O primeiro peixe a caminhar pode nunca ter deixado os oceanos

Diógenes Henrique
Leucoraja erinacea recém-nascido caminhando, filmado por baixo. Crédito: Jung, Baek, Dasen et al./Cell

Desenhos animados que ilustram a evolução descrevem os primeiros vertebrados adquirindo seus membros primordiais enquanto se deslocam para terra firme pela primeira vez à medida em que deixam seu ambiente aquático. Mas novas descobertas indicam que algumas dessas primeiras criaturas capaz de andar podem ter ficado mesmo debaixo de água, deixando descendentes que hoje apresentam comportamento ambulante no fundo do oceano. Os resultados foram publicados em 8 de fevereiro no periódico científico Cell.

“Geralmente, pensa-se que a capacidade de caminhar é algo que evoluiu à medida que os vertebrados passaram do mar para a terra”, diz o autor principal Jeremy Dasen, neurobiólogo do desenvolvimento no Departamento de Neurociências e Fisiologia da Faculdade de Medicina de Universidade de Nova York. “Ficamos surpresos ao saber que certas espécies de peixes também podem caminhar. Além disso, eles usam um programa de desenvolvimento neural e genético que é quase idêntico ao usado por vertebrados superiores, usado inclusive por humanos”.

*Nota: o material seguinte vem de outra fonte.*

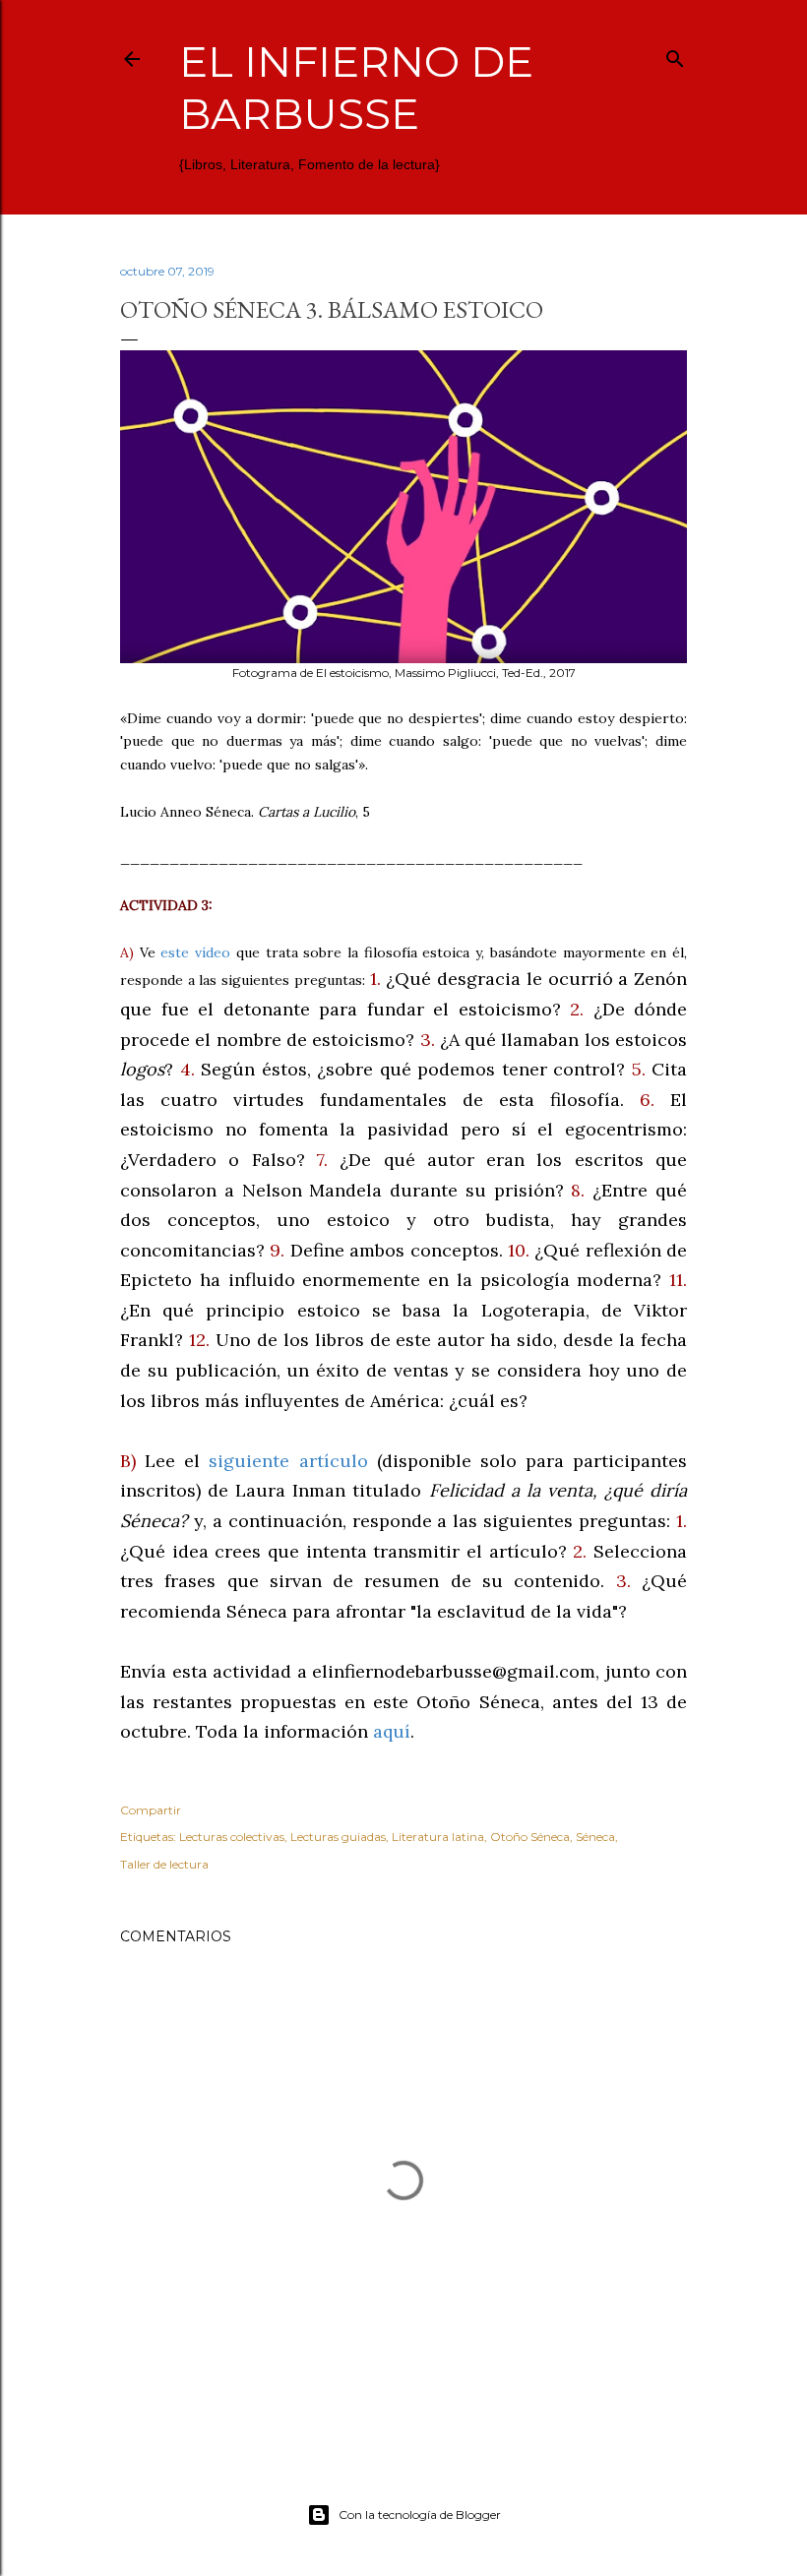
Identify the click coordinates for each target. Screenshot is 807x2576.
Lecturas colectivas (231, 1836)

Os pesquisadores se concentraram no desenvolvimento neural de um tipo de peixe chamado popularmente de little skate (Leucoraja erinacea). Relacionados a tubarões e arraias, esses peixes cartilaginosos são considerados entre os vertebrados mais primitivos, tendo mudado pouco de seus antepassados que viveram há centenas de milhões de anos.

Os Leucoraja erinacea têm dois conjuntos de barbatanas: grandes barbatanas peitorais, que eles usam para nadar e barbatanas pélvicas menores, que eles usam para caminhar ao longo do fundo do oceano. Pesquisas anteriores mostraram que esses peixes usam movimentos alternados, esquerdo-direito, quando andam, semelhantes aos movimentos usados por animais que caminham em terra, tornando-os um modelo valioso para estudos.

Vista dorsal de um little skate (Leucoraja erinacea).
Vista dorsal de um little skate (Leucoraja erinacea).

O vídeo resumo a seguir (em inglês) descreve como estudando circuitos neurais em little skates, uma espécie de peixe cujo ancestral comum com tetrápodes existiu a aproximadamente 420 milhões de anos atrás, Dasen e colegas fornecem informações sobre as origens antigas do caminhar. Crédito: Dasen et al./Cell

Os investigadores usaram uma tecnologia chamada sequenciamento de RNA (RNA-seq) para avaliar o repertório de genes que são expressos nos neurônios motores do peixinho. Eles descobriram que muitos desses genes são conservados entre os Leucoraja erinacea e mamíferos. Além disso, eles descobriram que os subtipos neuronais que são essenciais para o controle dos músculos que regulam a flexão e a distensão dos membros estão presentes nos neurônios motores do peixe do estudo. “Essas descobertas sugerem [que] o programa genético que determina a capacidade dos nervos na medula espinhal de articular os músculos realmente se originaram milhões de anos antes do que nós assumimos que eles apareceram”, diz Dasen. “Este movimento baseado em aletas e os movimentos de caminhada compartilham o mesmo programa de desenvolvimento”.

A descoberta foi além dos nervos que controlam os músculos. Os pesquisadores também analisaram um nível mais alto de circuitos: os interneurônios, que se conectam aos neurônios motores e permitem ativar os músculos. Os interneurônios se reúnem em circuitos chamados geradores de padrões centrais (CPGs, sigla para central pattern generators). Esses circuitos CPGs determinam a sequência em que diferentes músculos são ativados, controlando assim a locomoção. “Descobrimos que os interneurônios, quase uma dúzia de tipos, também são altamente conservados entre little skates e mamíferos terrestres”, diz Dasen.

Segundo o comunicado da pesquisa, equipe de Dasen planeja ainda pesquisar mais os Leucoraja erinacea para entender como os neurônios motores se conectam com outros tipos de neurônios e como eles são regulados. “É difícil estudar os circuitos que controlam a caminhada em organismos superiores como camundongos ou pintinhos porque há tantos músculos a mais e muitos outros tipos de neurônios que facilitam esse comportamento”, diz ele. “Nós pensamos que esta espécie servirá como um sistema modelo útil para continuar a entender os nervos que controlam a caminhada e como eles se desenvolvem”.